5. An additional concern is that the evaluation of soil moisture performance throughout the manuscript is based primarily on soil moisture data that have undergone both downscaling and bias correction by the authors, without independent validation. While this preprocessing may be necessary, it raises the question of how the reliability of the calibrated model can be independently assessed.
The manuscript would benefit from a clearer explanation of how the authors ensure that the improved soil moisture performance reflects genuine model skill rather than agreement with a processed target dataset. In particular, the role of independent in-situ soil moisture observations in validating the calibration results should be more explicitly discussed, and the potential circularity introduced by calibrating and evaluating against processed soil moisture data should be acknowledged.
6. In addition, the authors should clarify why downscaling to 500 m resolution is necessary if the soil moisture data are ultimately averaged to the watershed scale for calibration. It should be discussed whether this averaging undermines the advantages of using a spatially explicit, VSA-based distributed model.
7. The Discussion section could be streamlined by reducing repetitive literature comparisons and would benefit from a more critical assessment of which aspects of soil moisture and streamflow dynamics remain poorly captured. The authors should discuss whether these limitations reflect structural constraints of the SWAT model (e.g., simplified representation of unsaturated flow processes), and whether the observed performance gains justify the additional complexity introduced by downscaling, bias correction, and multi-objective calibration. A clearer distinction between statistical improvement and process-level improvement would strengthen the interpretation of the results.
Minor comments
1. Figures in the Appendix (e.g., Fig. A1 and Fig. A2) are essential for understanding the workflow and study area and should be moved to the main text.

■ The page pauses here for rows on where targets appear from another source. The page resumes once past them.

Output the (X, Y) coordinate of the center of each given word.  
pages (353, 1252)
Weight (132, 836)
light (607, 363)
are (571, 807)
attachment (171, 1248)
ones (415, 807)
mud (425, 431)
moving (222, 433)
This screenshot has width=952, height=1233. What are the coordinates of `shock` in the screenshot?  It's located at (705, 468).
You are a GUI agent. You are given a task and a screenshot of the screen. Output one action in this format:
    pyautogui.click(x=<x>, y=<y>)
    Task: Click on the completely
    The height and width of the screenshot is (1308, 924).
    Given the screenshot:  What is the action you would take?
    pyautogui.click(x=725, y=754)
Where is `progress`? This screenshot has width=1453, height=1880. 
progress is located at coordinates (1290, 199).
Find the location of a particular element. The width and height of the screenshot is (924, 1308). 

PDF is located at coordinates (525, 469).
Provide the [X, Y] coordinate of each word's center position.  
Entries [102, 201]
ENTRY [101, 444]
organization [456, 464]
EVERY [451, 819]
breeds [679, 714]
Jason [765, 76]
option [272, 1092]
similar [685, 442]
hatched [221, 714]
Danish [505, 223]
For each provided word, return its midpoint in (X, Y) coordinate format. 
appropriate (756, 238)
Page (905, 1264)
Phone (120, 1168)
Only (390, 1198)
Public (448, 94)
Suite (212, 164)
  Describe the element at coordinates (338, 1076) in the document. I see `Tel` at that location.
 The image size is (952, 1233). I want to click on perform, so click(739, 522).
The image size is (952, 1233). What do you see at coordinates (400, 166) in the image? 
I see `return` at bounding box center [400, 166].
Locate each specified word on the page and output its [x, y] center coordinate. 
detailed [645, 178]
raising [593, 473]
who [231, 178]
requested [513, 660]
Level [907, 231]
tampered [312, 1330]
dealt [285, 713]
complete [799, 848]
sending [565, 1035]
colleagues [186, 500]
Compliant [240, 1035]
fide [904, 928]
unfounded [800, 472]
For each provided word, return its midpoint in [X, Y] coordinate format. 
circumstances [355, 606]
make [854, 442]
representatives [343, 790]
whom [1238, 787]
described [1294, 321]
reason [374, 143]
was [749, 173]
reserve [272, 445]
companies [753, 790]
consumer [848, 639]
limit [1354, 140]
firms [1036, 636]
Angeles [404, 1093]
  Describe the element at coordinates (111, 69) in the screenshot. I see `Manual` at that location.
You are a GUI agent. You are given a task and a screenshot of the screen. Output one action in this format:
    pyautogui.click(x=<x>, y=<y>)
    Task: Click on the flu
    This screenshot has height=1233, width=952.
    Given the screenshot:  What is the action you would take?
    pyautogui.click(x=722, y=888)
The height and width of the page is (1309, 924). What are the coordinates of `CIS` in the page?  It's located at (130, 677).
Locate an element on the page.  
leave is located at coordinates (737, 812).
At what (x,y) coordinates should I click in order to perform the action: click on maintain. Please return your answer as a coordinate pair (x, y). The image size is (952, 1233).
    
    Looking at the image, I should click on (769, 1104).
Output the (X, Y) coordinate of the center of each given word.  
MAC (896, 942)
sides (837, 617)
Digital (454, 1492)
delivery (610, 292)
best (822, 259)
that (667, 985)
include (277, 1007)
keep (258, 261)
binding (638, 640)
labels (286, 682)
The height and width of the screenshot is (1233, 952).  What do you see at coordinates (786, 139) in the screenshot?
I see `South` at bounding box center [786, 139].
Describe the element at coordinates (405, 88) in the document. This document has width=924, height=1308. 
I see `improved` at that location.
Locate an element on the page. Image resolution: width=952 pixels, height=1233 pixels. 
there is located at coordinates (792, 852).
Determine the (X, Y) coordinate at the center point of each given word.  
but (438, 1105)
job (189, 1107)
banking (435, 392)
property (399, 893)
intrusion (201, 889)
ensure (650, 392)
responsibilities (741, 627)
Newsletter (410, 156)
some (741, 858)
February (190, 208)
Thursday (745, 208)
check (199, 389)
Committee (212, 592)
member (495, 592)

2. The description in Section 2.2 and Fig. A2 may give the misleading impression that the study area is the full 57 km² Stroubles Creek watershed rather than the upper ~14.5 km² watershed.
3. The number of calibration iterations is reported in Section 2.5.4 (Parameter Uncertainty) but should be clearly stated in the Calibration Strategy section.
4. The sensitivity analysis period (2015–2019) differs from the calibration and evaluation periods without sufficient justification. In addition, results in Fig. A3 are shown only for 2018, which requires explanation.
5. Figure 1 and Figure 4 do not clearly convey differences among the three calibration strategies and could be improved for clarity.